• WORK TO COMPLETE:
Reproduce precisely the lines of the listing below, starting with the line that contains "Image resolution: width=1462" and stopping after the line that contains "Task: Click the lifebrand-syncronization"; include nothing else.

══ DATA RECORDS

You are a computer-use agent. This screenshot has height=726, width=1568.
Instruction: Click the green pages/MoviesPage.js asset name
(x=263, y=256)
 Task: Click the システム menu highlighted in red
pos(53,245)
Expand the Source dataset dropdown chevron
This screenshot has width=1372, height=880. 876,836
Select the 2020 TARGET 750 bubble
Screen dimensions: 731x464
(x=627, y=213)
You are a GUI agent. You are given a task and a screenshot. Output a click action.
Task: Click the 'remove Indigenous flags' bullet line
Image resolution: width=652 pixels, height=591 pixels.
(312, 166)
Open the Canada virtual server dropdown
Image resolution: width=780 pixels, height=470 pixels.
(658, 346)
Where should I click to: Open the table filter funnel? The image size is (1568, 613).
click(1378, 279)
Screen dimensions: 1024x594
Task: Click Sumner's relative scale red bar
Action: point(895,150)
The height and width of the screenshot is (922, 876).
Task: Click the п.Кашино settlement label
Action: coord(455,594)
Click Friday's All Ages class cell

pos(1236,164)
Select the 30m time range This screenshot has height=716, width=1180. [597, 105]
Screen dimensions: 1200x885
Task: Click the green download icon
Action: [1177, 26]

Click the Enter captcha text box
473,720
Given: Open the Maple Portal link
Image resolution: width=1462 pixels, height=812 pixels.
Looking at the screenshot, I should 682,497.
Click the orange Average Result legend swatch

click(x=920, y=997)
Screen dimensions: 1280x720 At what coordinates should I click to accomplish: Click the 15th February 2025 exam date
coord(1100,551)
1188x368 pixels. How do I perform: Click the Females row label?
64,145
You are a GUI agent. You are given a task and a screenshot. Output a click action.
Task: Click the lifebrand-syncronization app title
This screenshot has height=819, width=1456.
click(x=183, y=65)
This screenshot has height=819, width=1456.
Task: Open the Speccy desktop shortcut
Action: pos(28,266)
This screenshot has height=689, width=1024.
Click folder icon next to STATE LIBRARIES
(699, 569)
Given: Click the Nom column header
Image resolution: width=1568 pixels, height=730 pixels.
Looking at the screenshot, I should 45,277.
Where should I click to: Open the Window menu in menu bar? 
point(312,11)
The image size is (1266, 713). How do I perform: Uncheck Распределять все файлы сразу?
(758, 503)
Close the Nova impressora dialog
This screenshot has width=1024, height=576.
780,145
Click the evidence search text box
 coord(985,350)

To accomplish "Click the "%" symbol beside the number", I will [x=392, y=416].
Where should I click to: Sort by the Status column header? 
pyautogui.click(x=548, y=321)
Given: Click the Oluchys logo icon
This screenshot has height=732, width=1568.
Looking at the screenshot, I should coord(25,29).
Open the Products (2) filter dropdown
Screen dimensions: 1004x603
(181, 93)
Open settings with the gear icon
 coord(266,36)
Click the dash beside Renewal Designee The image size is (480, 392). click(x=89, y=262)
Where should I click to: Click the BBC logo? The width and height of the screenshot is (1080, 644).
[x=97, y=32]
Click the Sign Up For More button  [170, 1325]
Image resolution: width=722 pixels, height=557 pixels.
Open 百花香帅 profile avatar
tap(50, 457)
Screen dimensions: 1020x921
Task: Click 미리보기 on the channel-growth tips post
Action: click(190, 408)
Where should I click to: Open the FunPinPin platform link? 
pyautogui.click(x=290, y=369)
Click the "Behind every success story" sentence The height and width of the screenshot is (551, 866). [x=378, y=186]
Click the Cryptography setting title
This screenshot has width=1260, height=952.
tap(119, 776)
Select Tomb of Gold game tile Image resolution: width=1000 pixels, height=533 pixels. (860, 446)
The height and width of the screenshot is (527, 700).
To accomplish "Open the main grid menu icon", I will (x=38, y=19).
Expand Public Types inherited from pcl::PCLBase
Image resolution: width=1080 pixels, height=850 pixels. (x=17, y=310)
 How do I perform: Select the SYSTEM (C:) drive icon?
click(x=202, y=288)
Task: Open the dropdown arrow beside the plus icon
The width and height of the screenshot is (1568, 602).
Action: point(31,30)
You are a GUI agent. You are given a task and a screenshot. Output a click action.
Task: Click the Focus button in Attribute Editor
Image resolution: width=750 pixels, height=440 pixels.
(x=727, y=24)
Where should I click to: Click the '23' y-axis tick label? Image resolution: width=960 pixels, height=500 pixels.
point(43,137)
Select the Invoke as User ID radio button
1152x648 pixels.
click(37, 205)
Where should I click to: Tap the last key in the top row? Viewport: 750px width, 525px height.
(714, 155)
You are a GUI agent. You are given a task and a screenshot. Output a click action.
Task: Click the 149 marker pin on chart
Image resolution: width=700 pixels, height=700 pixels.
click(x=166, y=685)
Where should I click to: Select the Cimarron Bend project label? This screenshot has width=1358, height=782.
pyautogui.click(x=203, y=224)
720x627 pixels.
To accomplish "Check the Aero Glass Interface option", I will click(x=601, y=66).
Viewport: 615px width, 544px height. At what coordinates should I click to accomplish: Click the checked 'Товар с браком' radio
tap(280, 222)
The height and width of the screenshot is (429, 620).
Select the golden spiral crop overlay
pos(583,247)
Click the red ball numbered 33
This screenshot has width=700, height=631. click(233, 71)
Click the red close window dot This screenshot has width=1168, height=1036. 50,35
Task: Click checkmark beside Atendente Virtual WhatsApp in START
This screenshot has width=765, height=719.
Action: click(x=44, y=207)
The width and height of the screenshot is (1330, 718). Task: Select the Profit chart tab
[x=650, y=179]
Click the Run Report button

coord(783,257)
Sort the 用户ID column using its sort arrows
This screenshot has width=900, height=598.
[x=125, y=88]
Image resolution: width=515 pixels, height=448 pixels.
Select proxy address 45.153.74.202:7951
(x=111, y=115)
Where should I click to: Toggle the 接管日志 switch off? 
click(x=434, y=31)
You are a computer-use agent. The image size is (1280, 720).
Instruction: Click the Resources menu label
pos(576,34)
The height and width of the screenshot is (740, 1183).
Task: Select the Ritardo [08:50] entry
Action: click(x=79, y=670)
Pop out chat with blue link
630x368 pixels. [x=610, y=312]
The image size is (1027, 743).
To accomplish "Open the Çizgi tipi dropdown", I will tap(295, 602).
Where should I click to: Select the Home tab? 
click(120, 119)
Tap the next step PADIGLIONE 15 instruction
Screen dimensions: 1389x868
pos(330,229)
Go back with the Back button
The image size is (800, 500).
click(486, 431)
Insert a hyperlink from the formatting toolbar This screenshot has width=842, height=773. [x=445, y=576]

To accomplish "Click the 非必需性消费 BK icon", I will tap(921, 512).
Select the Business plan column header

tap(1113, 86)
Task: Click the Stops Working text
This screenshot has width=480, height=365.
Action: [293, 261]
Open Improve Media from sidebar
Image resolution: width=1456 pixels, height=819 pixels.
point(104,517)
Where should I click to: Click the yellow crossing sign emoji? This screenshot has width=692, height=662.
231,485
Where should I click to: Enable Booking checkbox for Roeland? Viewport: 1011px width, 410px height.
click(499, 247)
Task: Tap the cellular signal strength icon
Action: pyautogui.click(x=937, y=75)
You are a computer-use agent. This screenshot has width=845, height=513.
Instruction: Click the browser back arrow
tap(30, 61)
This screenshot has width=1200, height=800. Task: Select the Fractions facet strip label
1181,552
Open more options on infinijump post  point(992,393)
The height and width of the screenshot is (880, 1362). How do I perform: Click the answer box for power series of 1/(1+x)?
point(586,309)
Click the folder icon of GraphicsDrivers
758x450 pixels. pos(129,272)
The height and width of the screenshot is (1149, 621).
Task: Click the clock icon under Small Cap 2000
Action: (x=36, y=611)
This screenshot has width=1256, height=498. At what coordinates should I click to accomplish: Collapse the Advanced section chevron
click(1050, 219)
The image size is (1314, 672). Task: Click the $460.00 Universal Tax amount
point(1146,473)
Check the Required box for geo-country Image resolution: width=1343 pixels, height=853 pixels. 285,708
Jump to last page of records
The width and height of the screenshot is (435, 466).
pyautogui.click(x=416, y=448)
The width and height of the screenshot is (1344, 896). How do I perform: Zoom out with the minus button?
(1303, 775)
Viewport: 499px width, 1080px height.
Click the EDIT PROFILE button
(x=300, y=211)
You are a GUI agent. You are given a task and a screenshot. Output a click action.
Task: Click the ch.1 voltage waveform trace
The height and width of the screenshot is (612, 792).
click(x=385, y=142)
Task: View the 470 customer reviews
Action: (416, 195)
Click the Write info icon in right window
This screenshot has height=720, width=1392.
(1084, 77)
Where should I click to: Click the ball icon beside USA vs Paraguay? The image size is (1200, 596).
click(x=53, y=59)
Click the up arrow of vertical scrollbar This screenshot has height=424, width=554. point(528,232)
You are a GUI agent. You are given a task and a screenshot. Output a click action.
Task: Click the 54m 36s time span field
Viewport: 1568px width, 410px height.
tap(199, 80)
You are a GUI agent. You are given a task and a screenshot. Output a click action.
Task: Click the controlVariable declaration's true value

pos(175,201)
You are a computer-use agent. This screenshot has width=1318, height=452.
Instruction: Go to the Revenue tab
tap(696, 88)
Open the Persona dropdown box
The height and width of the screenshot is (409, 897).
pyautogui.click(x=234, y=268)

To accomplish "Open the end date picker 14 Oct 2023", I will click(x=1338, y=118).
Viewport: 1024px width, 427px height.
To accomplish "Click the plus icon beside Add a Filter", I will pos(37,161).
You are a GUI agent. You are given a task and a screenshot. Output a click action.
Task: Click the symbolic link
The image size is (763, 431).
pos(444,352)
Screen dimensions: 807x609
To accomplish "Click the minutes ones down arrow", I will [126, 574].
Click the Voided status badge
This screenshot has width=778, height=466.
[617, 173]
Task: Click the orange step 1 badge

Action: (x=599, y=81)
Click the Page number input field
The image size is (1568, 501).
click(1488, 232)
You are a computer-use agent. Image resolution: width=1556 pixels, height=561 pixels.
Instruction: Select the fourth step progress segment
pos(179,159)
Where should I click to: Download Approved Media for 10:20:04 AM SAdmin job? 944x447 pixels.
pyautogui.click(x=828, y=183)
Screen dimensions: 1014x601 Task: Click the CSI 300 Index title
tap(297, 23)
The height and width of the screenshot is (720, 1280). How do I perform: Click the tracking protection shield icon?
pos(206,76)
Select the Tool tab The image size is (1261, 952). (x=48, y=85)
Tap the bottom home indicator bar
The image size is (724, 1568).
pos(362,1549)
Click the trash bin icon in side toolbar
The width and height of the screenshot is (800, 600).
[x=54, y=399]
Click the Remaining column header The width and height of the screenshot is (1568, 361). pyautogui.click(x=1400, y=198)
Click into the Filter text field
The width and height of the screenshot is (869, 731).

════

• ANSWER FOR THE TASK:
Image resolution: width=1462 pixels, height=812 pixels.
Looking at the screenshot, I should 682,497.
Click the orange Average Result legend swatch

click(x=920, y=997)
Screen dimensions: 1280x720 At what coordinates should I click to accomplish: Click the 15th February 2025 exam date
coord(1100,551)
1188x368 pixels. How do I perform: Click the Females row label?
64,145
You are a GUI agent. You are given a task and a screenshot. Output a click action.
Task: Click the lifebrand-syncronization app title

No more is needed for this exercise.